I'm being pedantic, but it's not necessarily a NULL pointer dereference.
It might just be a direct access to a low address, eg:

char *p = 0x100;
*p = 0;

That's not a NULL pointer dereference.

But other arches do print this so I guess it's OK to add, and in most
cases it will be an actual NULL pointer dereference.

I wonder though if we should use 4096 rather than PAGE_SIZE, given
that's the actual value other arches are using. We support 256K pages on
some systems, which is getting quite large.

Those invalid accesses are catched because the first page is marked non present or non accessible in the page table, so I thing using PAGE_SIZE here is valid regardless of the page size.

Looks like the arches have PAGE_SHIFT ranging from 12 to 16 mainly.

diff --git a/arch/powerpc/mm/fault.c b/arch/powerpc/mm/fault.c
index d51cf5f4e45e..501a1eadb3e9 100644
--- a/arch/powerpc/mm/fault.c
+++ b/arch/powerpc/mm/fault.c
@@ -631,13 +631,16 @@ void bad_page_fault(struct pt_regs *regs, unsigned long address, int sig)
switch (TRAP(regs)) {
case 0x300:
case 0x380:
- printk(KERN_ALERT "Unable to handle kernel paging request for "
- "data at address 0x%08lx\n", regs->dar);
+ pr_alert("Unable to handle kernel %s for data at address 0x%08lx\n",
+ regs->dar < PAGE_SIZE ? "NULL pointer dereference" :
+ "paging request",
+ regs->dar);

This is now too long I think, with printk time you get:

[ 1096.450711] Unable to handle kernel NULL pointer dereference for data at address 0x00000000

Which is 93 columns. It's true on many systems it doesn't really matter
any more, but it would still be good if it was shorter.

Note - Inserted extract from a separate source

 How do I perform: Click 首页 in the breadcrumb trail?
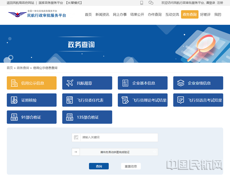[x=10, y=68]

I like that on x86 they prefix it with "BUG:", just to avoid any confusion.

What if we had for the NULL pointer case:

BUG: Kernel NULL pointer dereference at 0x00000000

And for the normal case:

BUG: Unable to handle kernel data access at 0x00000000

Note on the very next line we print:
Faulting instruction address: 0xc000000000795cc8

So there should be no confusion about whether "at" refers to the data
address or the instruction address.


case 0x400:
case 0x480:
- printk(KERN_ALERT "Unable to handle kernel paging request for "
- "instruction fetch\n");
+ pr_alert("Unable to handle kernel %s for instruction fetch\n",
+ regs->nip < PAGE_SIZE ? "NULL pointer dereference" :
+ "paging request");

I don't really like using "NULL pointer dereference" here, that
terminology makes me think of a load/store, I think it confuses things
rather than making it clearer.

What about:

BUG: Unable to handle kernel instruction fetch at 0x00000000

I think we still need to make it explicit that we jumped there due to a NULL function pointer, allthought I don't have a good text idea yet for this.

case 0x600:
printk(KERN_ALERT "Unable to handle kernel paging request for "

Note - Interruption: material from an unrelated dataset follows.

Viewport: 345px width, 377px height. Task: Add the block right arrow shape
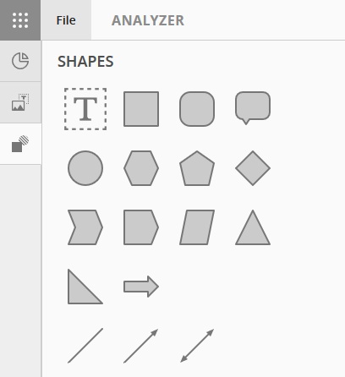click(141, 287)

It would be good to clean up these other cases as well. They seem to be
trying to use the "page request for" terminology which leads to them
being very wordy. I assume that was done to help people grepping kernel
logs for errors, but I think we should not worry about that if we have
the "BUG:" prefix.

So we have:
printk(KERN_ALERT "Unable to handle kernel paging request for "
"unaligned access at address 0x%08lx\n", regs->dar);

What about:

BUG: Unable to handle kernel unaligned access at 0x00000000

printk(KERN_ALERT "Unable to handle kernel paging request for "
"unknown fault\n");

What about:

BUG: Unable to handle unknown paging fault at 0x00000000


Looks like good ideas I'll carry on.